Saturday, October 31, 2015

Name Rant

It's pronounced "LAHrah DORRen" not "Laira DuhRAN." And, I'm from the US not the UK. Get it right people.

Rant over.

Thanks for listening.

Friday, October 30, 2015

Shh! It's a secret! My life undercover.

So, I'm not really an author. At least, my family and friends don't know that I am. I've been writing in secret. My family must think I'm addicted to Facebook or something since I'm always on my laptop. You should see me scrambling to click on some other program or another open tab on my browser. Of course, I always click on something else that pertains to writing so I have to click again on something else quickly which is totally suspicious.

Why do I bother keeping this secret? Am I embarrassed? I don't know. For some reason I want to keep this part private for now. I think I'm more excited to write when it's something sneaky. I don't know why stealth is so invigorating.

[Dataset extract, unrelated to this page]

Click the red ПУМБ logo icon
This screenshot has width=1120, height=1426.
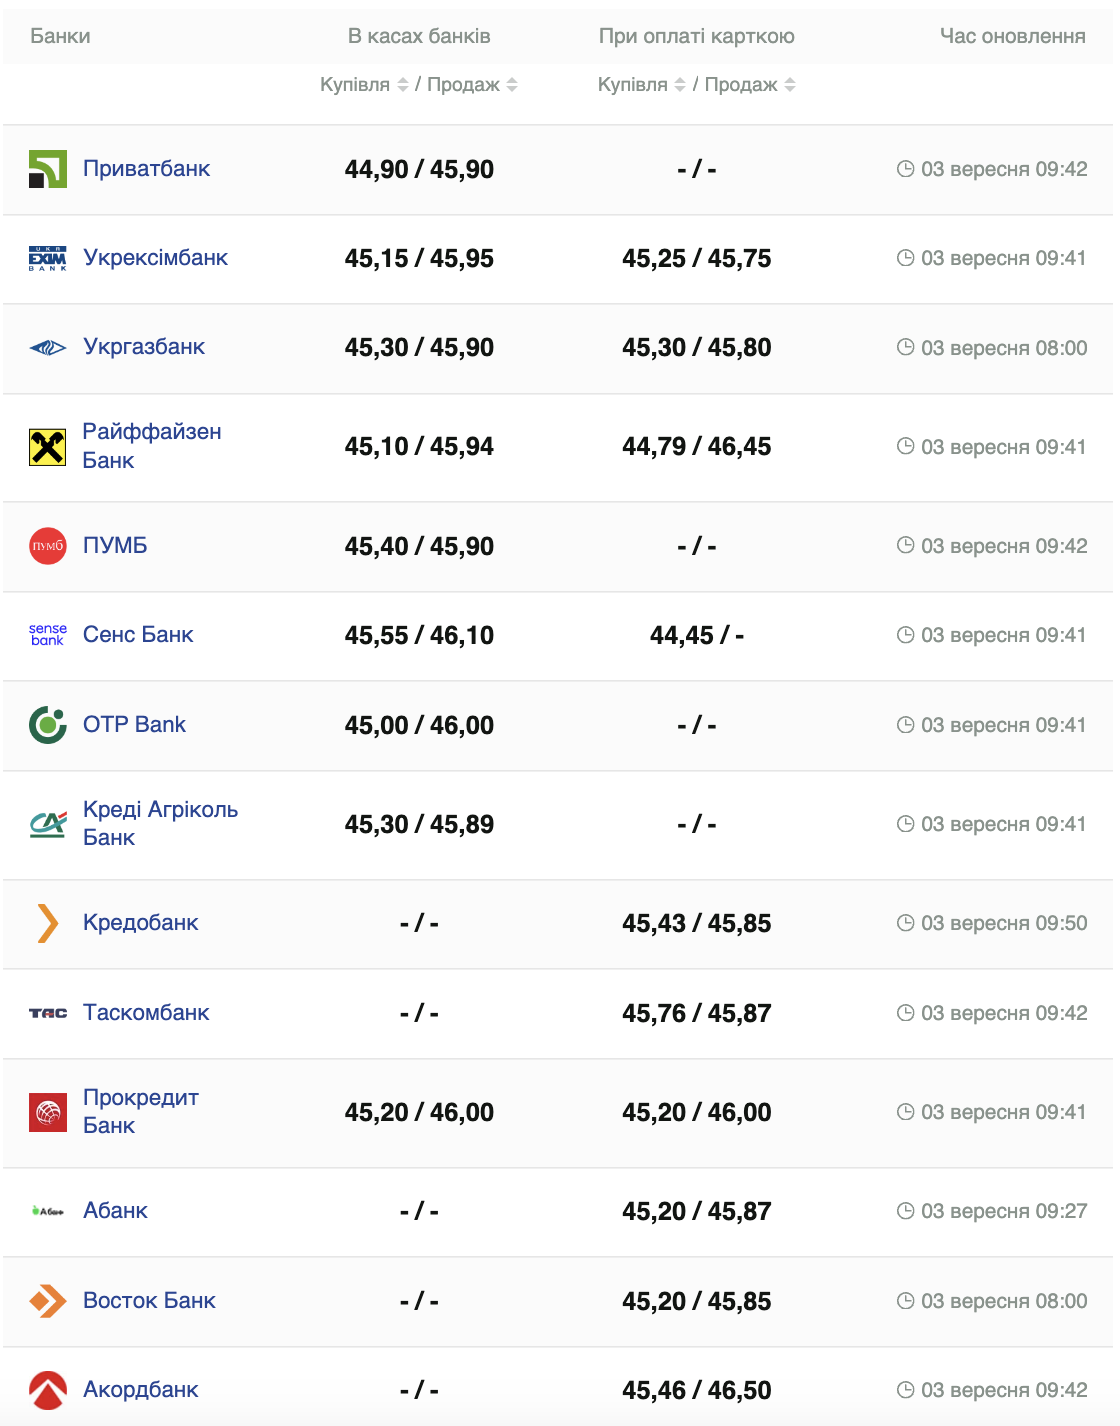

I don't know why I get excited to get up at 4 in the morning to write.

I think I'm an addict.

I think about writing all the time. If I can't write or read something about writing, I get withdrawal. I can't sleep at night because I'm thinking about a story. I hide my addiction from my friends and family. I put off tasks at work to feed my addiction. Yeah, I'm definitely an addict. Good thing writing isn't illegal or deadly.

Thursday, October 29, 2015

In the Beginning...

Okay, I know the title of this post is hokey but it's a quote from a bestseller so maybe it will give me some good juju. This is my journey. I have had the inklings of being a writer ever since I could write. My diary from childhood includes a page from the book that I was going to write about a girl and her horse...a book that was never written because I know nothing about horses, and because, well, how many elementary school students have actually written novels anyway?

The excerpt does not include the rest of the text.